## TASK REQUIREMENTS
a: In the list of system characteristics, why is it desirable to keep material exhausted into the lunar environment to a minimum?
b: Echo the list of system characteristics, starting with "Efficiency (power out" and going on through "to control circuitry.)".
c: Proceed with the list of system characteristics from the point where it stops.

## TEXT BLOCK
▼
System characteristics which should be described, for comparison purposes:
Power and mass density (Watts/ m^3, kilograms per m^3).
Acceptable energy input form (e.g. fuel, electricity, sunlight).
Fuel/energy input per Watt out. (e.g. Watts/liter, Watts/lux).
Efficiency (power out as a percentage of maximum possible power obtainable from the input fuel or electricity. For a chemical engine this would be the maximum theoretical energy obtained from the reaction; losses would be generated by reaction inefficiencies and internal power consumption; for solar cells this would be conversion efficiency; for batteries or super-caps this would encompass storage losses and internal resistance, and possibly losses due to control circuitry.)
scaling rules, if the technology is not linearly scalable (e.g. a 100kW generator would not be twice the size of a 50kW.)
Required heat dissipation into the environment, in Watts
Material exhausted into the lunar environment (kg/year). At present it is desirable to keep this to a minimum in order to avoid contamination of industrial processes using the lunar vacuum.
▲
## ENTRIES SUPPLIED
▼
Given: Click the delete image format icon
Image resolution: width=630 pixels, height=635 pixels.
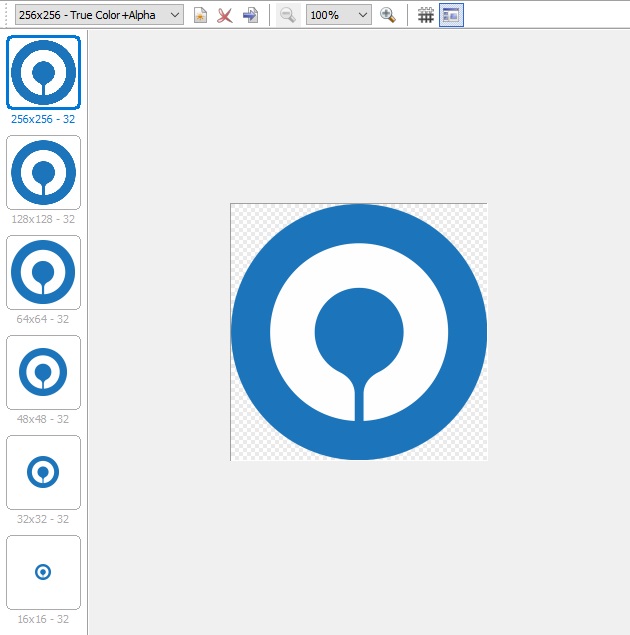Looking at the screenshot, I should [x=225, y=15].
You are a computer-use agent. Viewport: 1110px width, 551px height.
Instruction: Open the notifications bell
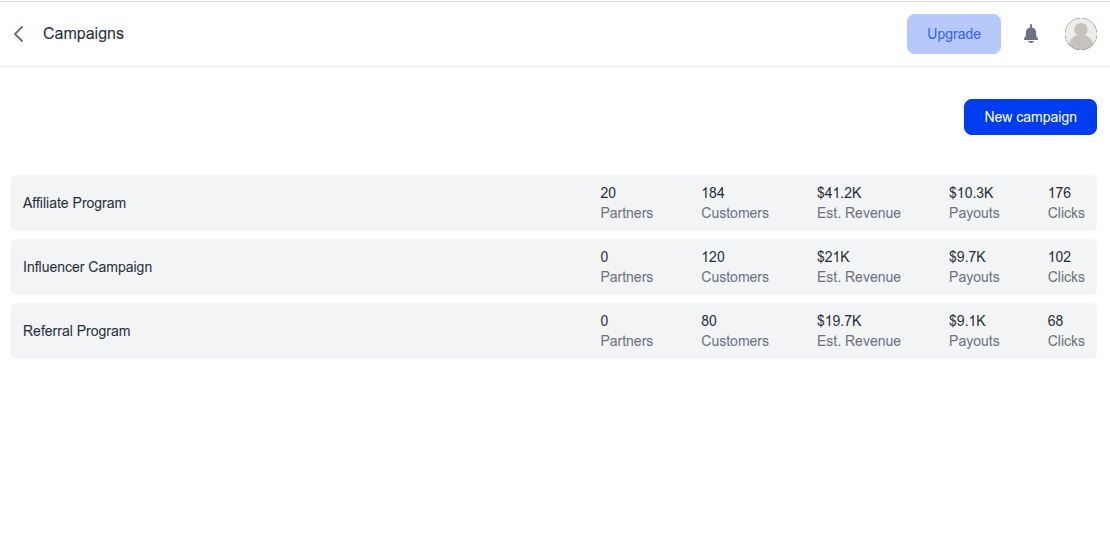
▲
## RESPONSES TO THE EXERCISE
a: To avoid contamination of industrial processes using the lunar vacuum.

b:
Efficiency (power out as a percentage of maximum possible power obtainable from the input fuel or electricity. For a chemical engine this would be the maximum theoretical energy obtained from the reaction; losses would be generated by reaction inefficiencies and internal power consumption; for solar cells this would be conversion efficiency; for batteries or super-caps this would encompass storage losses and internal resistance, and possibly losses due to control circuitry.)

c:
Assume that all output products are captured and stored in some form. The general idea is that they will be stored until lunar daylight, or return to base, and converted back into fuel, or recharged, using solar energy. Storing the exhaust products introduces some inefficiency, but 1) it should be more cost effective to recycle the scarce fuel sources, and 2) we don't want to contaminate that nice industrial-grade vacuum any more than necessary. This implies that fuels should _be_ recyclable fairly easily. I would suggest that all combustion engines and fuel cells should run on something like H2/O2 or CH4/O2, where the reverse reaction is fairly straightforward. If not, than the exhaust should be biodegradable - we'll simply feed it to the plants in the greenhouse and use it to generate methane. (Vietnamese pot-bellied pigs as an essential part of the space habitat?)